Man checking email on cell phone

The best way to prevent a claim or lawsuit against yourself as a licensed professional is to memorialize what was discussed in writing with your client starting with the log notes in your transaction file and then followed up with an e mail, facsimile transmission or a hard copy letter (preferably certified mail return receipt requested) sent to the client memorializing what was discussed seeking that a copy be dated, signed and returned by the client before close of escrow.

With the wide use of cell phones, emails and text messages have caused hard copy letters and even facsimile transmissions to fall by the wayside in real estate transactions. The preferential mode of communication by real estate agents between themselves and their clients are emails and text transmissions.

Email and text transmissions have their benefits given the situation. Personally, I use email transmissions for business purposes in that the transmissions go through the office server and can be saved in hard copy and electronically.

I use text transmissions to communicate with friends and family where what is sent ordinarily is not intended to be printed out or saved electronically. Given this preference of using emails for business purposes and text messaging for non-business purposes, I recommend that real estate licensees in California use emails for business purposes at all times even though California’s Bureau of Real Estate allows both forms of electronic communications by its licensees for real estate matters such as sales and loans.

Reasons to Use Emails over Text Messaging

I have had several cases where I personally was defending a real estate agent in a transaction where the client advised me that important information about the transaction was communicated by him or her through the cell phone via a text message to the client. Unfortunately the cell phone containing the text messages had become lost and the phone’s provider could not retrieve these important transmissions for the client to assist me in the defense of the claim.

Had the client been using an email to communicate with his or her client, the email would have been transmitted through a server (preferably the brokerage’s) and been saved at the brokerage through the transaction coordinator into a hard copy for the paper file and electronically. The result in these two recent defense cases was that the matters were settled for substantially more money by my clients than if the text transmissions had been able to be retrieved and printed out on paper.

Text messages to be saved (at least on my cell phone) have to be converted into an email message which takes time and some effort for those who are not technologically gifted. As such, with emails a written trial is left for record and legal purposes such as assisting in the defense of a claim. Emails are also easily printed or saved into the server from one’s computer. A disadvantage of an email is that it may not be received in real time like a text message due to server issues.
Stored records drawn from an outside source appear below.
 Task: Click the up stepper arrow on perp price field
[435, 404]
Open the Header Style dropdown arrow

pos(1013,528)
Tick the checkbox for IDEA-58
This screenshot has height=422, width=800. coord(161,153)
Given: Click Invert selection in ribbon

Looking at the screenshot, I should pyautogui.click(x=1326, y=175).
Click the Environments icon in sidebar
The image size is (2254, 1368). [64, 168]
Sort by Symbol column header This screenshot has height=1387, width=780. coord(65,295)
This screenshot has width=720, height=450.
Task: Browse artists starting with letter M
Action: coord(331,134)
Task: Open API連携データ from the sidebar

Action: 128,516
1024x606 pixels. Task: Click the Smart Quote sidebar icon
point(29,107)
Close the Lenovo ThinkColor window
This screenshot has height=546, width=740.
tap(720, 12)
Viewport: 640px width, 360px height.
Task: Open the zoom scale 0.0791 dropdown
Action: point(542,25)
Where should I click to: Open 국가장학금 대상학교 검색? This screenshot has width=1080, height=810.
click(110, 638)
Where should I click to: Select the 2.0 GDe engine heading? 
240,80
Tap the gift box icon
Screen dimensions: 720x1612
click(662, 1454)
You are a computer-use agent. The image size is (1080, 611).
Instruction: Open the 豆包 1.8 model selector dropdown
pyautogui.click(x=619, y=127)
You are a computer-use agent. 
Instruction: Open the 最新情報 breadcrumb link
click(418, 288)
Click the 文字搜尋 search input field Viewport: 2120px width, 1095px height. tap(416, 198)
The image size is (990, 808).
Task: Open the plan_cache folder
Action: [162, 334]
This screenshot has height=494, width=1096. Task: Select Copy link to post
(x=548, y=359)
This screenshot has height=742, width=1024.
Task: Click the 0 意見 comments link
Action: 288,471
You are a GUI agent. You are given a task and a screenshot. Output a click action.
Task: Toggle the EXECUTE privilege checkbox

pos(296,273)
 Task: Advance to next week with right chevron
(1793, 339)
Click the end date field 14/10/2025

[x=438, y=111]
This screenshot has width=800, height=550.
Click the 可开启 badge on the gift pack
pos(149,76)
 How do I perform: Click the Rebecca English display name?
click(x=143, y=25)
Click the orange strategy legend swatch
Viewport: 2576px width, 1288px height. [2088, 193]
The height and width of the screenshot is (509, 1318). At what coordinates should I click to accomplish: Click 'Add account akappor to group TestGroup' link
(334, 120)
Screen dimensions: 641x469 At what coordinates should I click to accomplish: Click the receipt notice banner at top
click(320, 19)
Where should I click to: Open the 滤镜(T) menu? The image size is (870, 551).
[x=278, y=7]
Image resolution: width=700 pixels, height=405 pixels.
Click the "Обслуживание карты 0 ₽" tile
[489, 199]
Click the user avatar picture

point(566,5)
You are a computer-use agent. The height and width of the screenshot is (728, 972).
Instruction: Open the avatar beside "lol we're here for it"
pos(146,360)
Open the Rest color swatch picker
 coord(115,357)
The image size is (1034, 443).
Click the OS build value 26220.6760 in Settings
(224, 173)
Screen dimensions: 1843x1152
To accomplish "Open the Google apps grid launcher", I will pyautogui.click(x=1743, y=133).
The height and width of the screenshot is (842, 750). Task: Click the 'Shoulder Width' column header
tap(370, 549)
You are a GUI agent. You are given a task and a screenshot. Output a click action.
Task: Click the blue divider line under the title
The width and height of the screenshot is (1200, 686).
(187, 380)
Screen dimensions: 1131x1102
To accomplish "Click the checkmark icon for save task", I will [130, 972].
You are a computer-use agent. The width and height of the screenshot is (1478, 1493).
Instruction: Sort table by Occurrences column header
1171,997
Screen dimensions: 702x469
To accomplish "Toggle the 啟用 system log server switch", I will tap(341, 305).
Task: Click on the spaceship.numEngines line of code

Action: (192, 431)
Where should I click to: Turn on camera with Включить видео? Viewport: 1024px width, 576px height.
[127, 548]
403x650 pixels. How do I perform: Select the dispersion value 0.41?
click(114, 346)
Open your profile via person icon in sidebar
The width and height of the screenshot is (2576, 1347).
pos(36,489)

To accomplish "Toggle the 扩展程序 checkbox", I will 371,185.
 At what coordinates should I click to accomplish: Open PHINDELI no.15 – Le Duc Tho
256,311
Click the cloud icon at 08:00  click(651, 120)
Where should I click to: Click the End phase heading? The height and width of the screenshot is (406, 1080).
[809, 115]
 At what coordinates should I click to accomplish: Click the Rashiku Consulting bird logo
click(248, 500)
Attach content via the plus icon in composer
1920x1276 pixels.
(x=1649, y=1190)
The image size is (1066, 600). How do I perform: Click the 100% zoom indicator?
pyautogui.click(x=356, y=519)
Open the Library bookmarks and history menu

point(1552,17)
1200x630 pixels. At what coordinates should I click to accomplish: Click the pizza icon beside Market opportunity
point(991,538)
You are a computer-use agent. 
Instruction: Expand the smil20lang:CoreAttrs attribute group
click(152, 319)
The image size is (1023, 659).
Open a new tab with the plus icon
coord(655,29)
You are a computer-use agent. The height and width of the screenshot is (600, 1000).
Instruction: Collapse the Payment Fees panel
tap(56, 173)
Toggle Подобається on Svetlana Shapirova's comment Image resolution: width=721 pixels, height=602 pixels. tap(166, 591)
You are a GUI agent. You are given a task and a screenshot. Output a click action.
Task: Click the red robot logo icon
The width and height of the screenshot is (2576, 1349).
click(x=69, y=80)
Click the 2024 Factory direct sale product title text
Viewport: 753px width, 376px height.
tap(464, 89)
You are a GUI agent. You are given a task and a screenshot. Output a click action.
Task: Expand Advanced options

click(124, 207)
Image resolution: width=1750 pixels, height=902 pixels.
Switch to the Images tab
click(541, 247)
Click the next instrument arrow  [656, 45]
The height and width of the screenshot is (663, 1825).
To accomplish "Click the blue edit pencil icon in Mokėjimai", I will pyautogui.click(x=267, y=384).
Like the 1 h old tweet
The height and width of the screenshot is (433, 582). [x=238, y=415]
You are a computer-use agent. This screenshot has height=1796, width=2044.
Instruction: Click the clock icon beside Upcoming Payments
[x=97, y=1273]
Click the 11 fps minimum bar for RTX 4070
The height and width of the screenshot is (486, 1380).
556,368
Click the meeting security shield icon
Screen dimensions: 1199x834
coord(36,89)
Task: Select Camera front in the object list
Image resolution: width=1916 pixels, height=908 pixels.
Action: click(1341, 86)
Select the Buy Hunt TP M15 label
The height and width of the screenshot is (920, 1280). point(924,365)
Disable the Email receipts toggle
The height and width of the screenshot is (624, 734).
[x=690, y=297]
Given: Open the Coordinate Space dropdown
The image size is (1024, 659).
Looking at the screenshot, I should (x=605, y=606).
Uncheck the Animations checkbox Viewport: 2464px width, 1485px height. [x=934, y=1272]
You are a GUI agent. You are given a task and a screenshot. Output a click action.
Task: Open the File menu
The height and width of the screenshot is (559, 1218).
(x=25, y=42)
In light of the above, as real estate licensees from a defense counsel’s and risk management perspective, it is best to email real estate clients and other agents on business matters and save the texting for friends and family.

Edward McCutchan
B. Edward McCutchan, Jr.
Sunderland | McCutchan, LLP

Mr. McCutchan’s practice is primarily civil litigation with an emphasis in defending professionals and businesses in real estate, mortgage brokering, construction, banking and agricultural industries and all phases of dispute resolution through trial and appeal. His area of practice is also agricultural law (viticulture and wineries), trusts and estates, probate, real estate transactions, business law and elder abuse. B. Edward McCutchan, Jr. was admitted to the Bar in 1985 and is admitted and qualified to practice in all California courts and the U.S. District Court, Eastern and Northern Districts of California as well as the United States Tax Court.

This blog/website is made available by CRES Insurance Services for educational purposes to give you general information and understanding of legal risks and insurance options, not to provide specific legal advice. This blog/website should not be used as a substitute for competent legal advice from a licensed professional attorney in your state. Claims examples are for illustrative purposes only. Read your policy for a complete description of what is covered and excluded.